LB’S NOTE: A few weeks ago, Fake Video, made possible by comparatively easy to use software that can replace people’s faces and expressions with those of others without an overt sign of doctoring, was the latest Big Scary Thing.
Now, however, we’re talking about something even more fascinating – to me anyway – AI voice replacement so natural that, at the very least, an awful lot of actors may soon be out of jobs. TVWriter™ Bob Tinsley tells the tale (in his own voice).
by Bob Tinsley
I’ve recently begun following the Voice First movement and the influence of AI in publishing.
Because of the boom in the audiobook market writers often make more money from their audiobooks than they do from their print and ebook books combined, and that divide increases every day. Fewer units sold, but bigger profit margins.
This is leading to an increasing preference for releasing audiobooks either before the print release or simultaneous with. Usually, because of production times (see below) audiobook releases lag print and ebook by a couple of months.
The increasing use of voice interfaces with computers and web entities
like Alexa, Siri, and Google Assistant has led to voice SEO.
If you ask Alexa to find books by a given author it won’t find anything
unless that author has audiobooks — in Amazon’s environment! Same
with Siri and Google Assistant. So if you don’t have voice products out there, you don’t get found.
So, Voice First. Of course this narrow-search will probably get corrected somewhere down the line, but the smart ones aren’t waiting for that.
Fitting nicely with this is the disruptive role of AI.
Joanna Penn, who runs a high-six-figure, one-person publishing business and is always looking to the future to find ways to keep that business growing, is fascinated with the role of AI in voice emulation.
She went to a website called lyrebird.ai, gave them a 45-second sample of her voice, and the AI gave her back a generated file of a different text in her
voice with her inflections.

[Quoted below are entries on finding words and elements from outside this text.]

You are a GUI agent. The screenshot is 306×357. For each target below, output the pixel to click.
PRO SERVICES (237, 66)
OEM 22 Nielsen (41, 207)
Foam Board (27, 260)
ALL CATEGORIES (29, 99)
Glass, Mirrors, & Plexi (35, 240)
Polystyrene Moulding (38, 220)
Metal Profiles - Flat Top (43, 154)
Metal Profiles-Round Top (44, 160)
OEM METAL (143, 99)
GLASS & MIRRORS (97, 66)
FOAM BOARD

She could tell it wasn’t really her voice, but it was close. If their service were commercially ready she said she’d be using it to produce her podcasts now.
Amazon Web Services has a service called Polly. It will convert any text file into a mp3 file. I’ve been playing with it for a couple of days. It converted a 4,400 word short story into a mp3 file in a fraction of a second.
The voice (Polly has, at present, four female voices and three male voices available in 26 languages) is still robotic but better than any widely available text-to-speech engine currently available. The tone of these voices actually rises at the end of a question.
Not only is it fast, it’s essentially free. You can convert over 800,000 words for free per month Over that, it costs an extremely reasonable $4.00 or so per each additional 160,000 words.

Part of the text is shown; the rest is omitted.